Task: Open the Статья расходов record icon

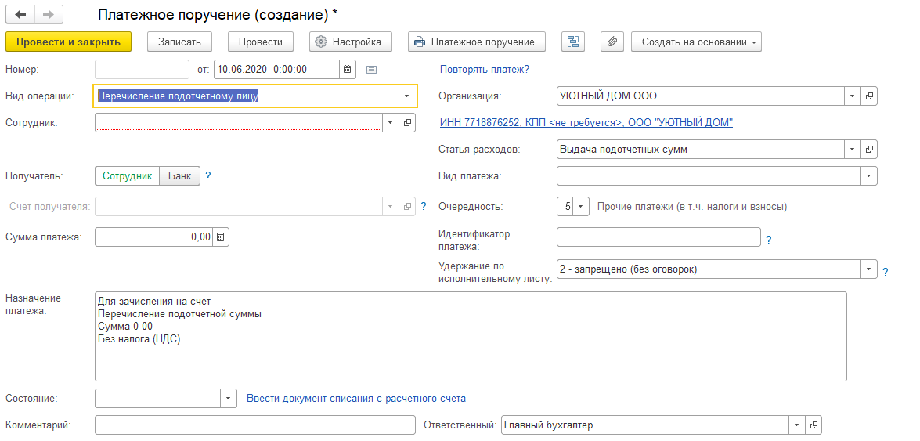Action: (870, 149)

* * *

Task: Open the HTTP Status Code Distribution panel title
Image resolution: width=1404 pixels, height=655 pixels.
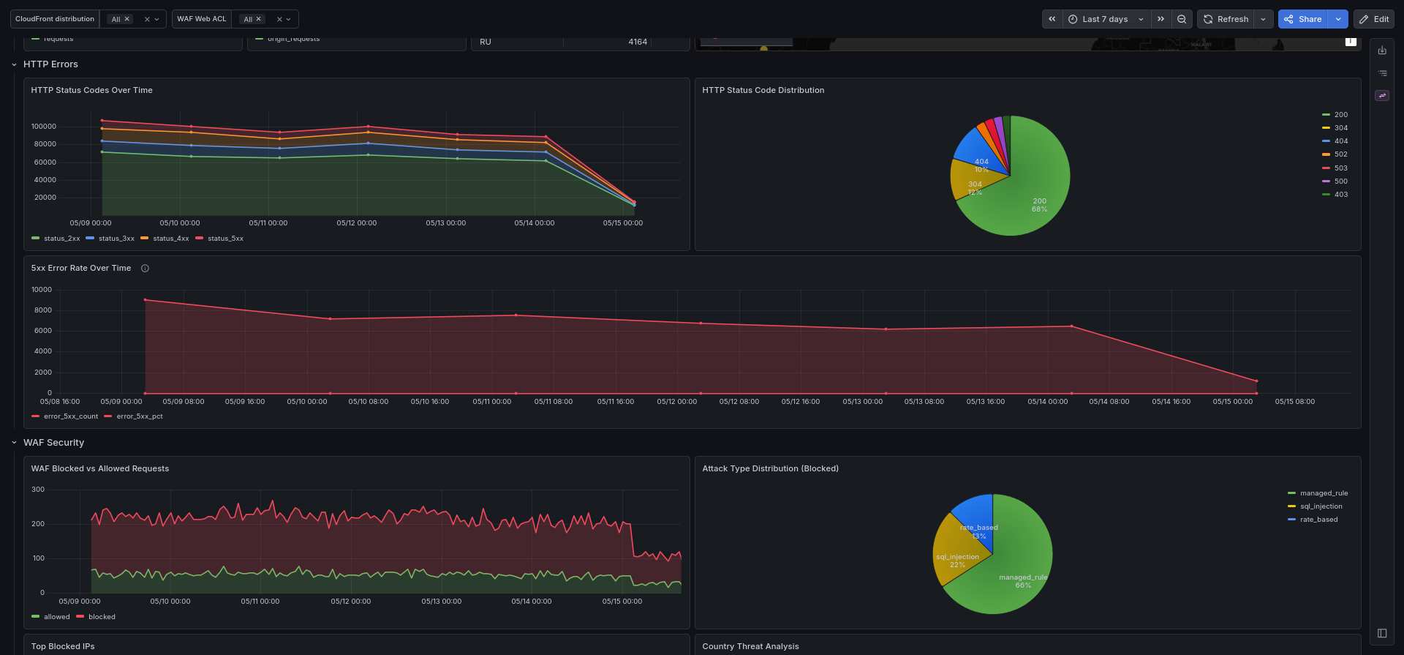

...

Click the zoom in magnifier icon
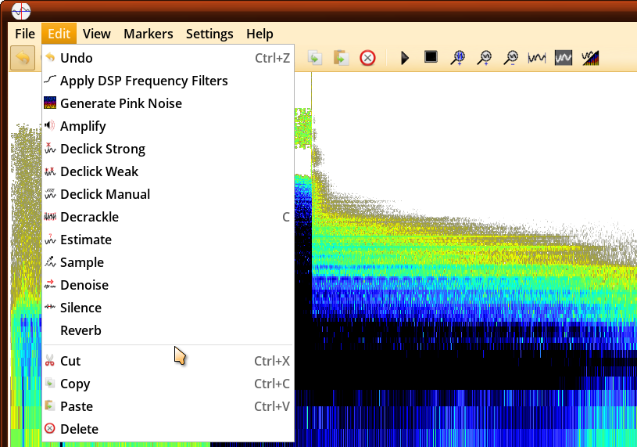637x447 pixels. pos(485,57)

● **THE TASK**
Retype, in the same exact form, the lines of the material above from the line holding "Task: Open the HTTP" through the line holding "Image resolution: width=1404".

● **SOLVED PROBLEM**
Task: Open the HTTP Status Code Distribution panel title
Image resolution: width=1404 pixels, height=655 pixels.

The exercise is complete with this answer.